◆ EXTRAIT ◆
§

Pourquoi les sociétés de crédit populaire sont-elles plus nombreuses en Allemagne qu’en Angleterre ? C’est évidemment parce que le crédit allemand est moins perfectionné, moins complet, et ne répond point à tous les besoins de la production. La banque du peuple est venue combler une lacune ; mais il eût beaucoup mieux valu que l’organisation générale des banques permît de se passer de ce mécanisme spécial, qui n’a point la même raison d’être en Angleterre, où abondent les instrumens de crédit. En outre, si l’on consulte la statistique des banques du peuple en Allemagne, on remarque que ces banques ont proportionnellement beaucoup plus de sociétaires dans les petites villes que dans les cités industrielles, ce qui indique qu’elles sont plutôt à l’usage des artisans modestes et des marchands de détail qu’à l’usage des ouvriers proprement dits. — D’un autre côté, pourquoi les sociétés de consommation sont-elles plus répandues en Angleterre qu’en Allemagne ? Cela vient de ce que la population ouvrière anglaise est tout à la fois beaucoup plus nombreuse et beaucoup plus agglomérée. Cette double condition du nombre et de l’agglomération des consommateurs est indispensable pour l’organisation économique d’une sorte de ménage en commun. Aussi n’existe-t-il de stores coopératifs que dans les grands centres manufacturiers de l’Angleterre. Les ouvriers des campagnes et des petites villes connaissent à peine cette institution. Quant aux sociétés de production, nous répétons qu’elles n’ont pris jusqu’à ce jour aucun développement en Angleterre ni en Allemagne : il suffit de constater ici le fait, le commentaire viendra plus loin.

§

◆ ÉNONCÉ ◆
Relevez toutes les catégories de sociétés que l'extrait désigne par une expression de la forme « sociétés de … ».

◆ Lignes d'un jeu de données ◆
§

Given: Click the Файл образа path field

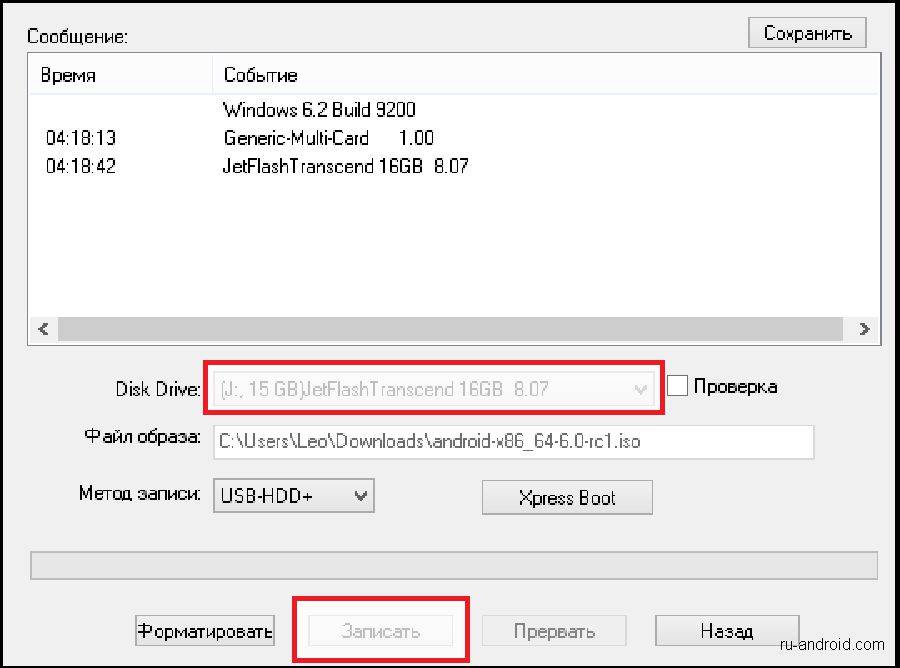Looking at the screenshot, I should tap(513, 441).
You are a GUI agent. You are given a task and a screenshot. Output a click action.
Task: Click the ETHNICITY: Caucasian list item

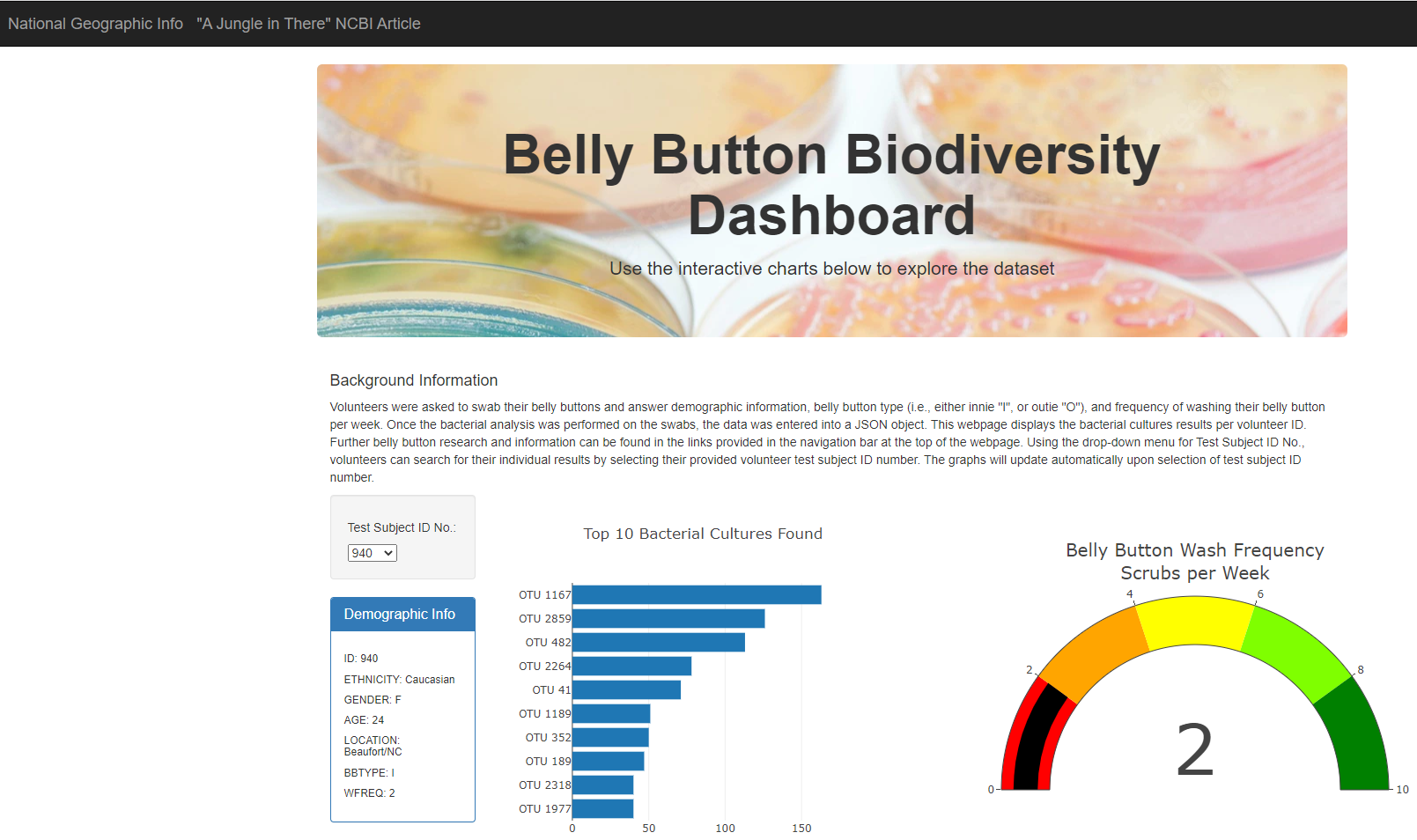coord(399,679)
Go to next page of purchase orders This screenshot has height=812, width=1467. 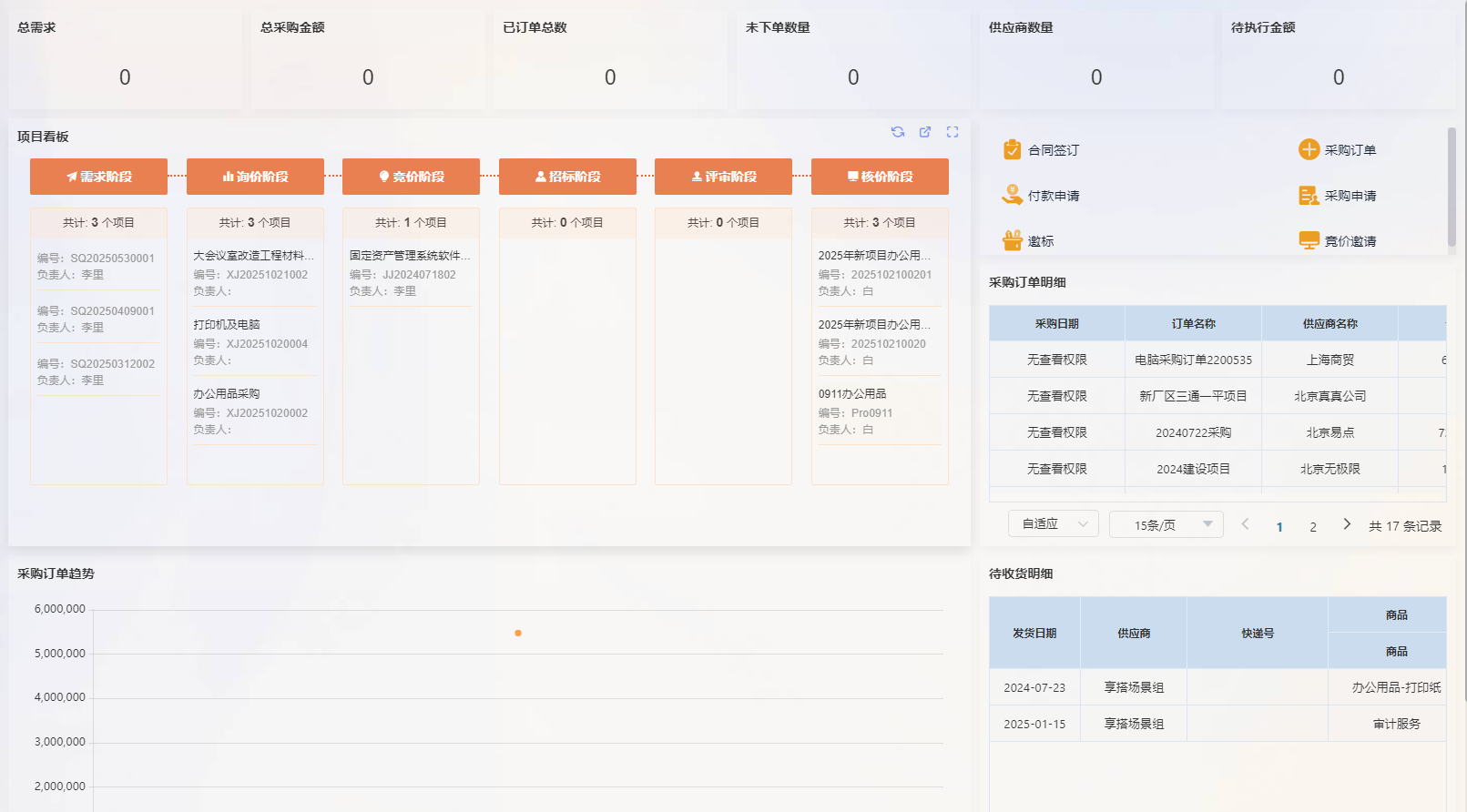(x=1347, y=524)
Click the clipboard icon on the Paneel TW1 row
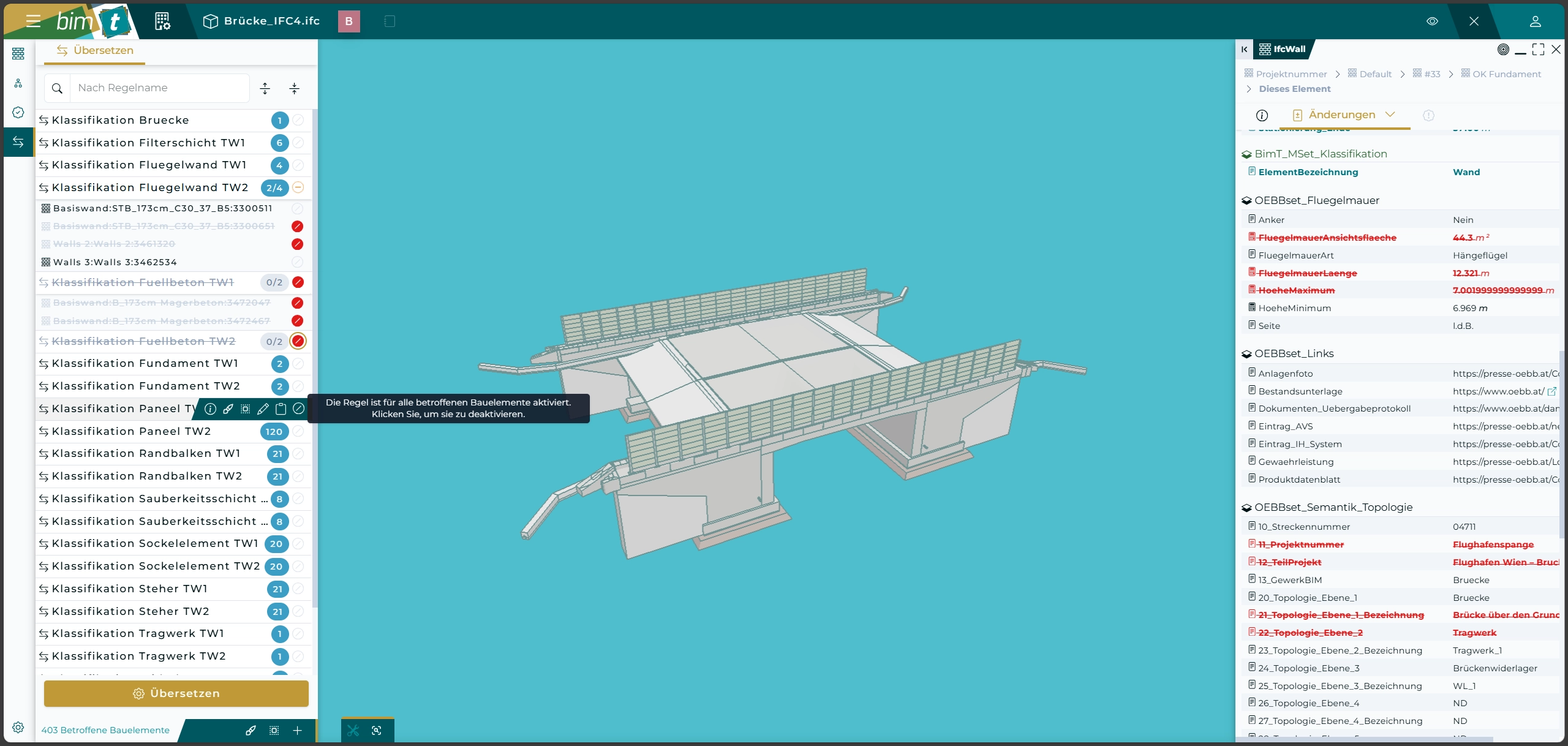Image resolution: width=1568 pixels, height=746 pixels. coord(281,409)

§

◆ TÂCHE ACCOMPLIE ◆
- sociétés de crédit populaire
- sociétés de consommation
- sociétés de production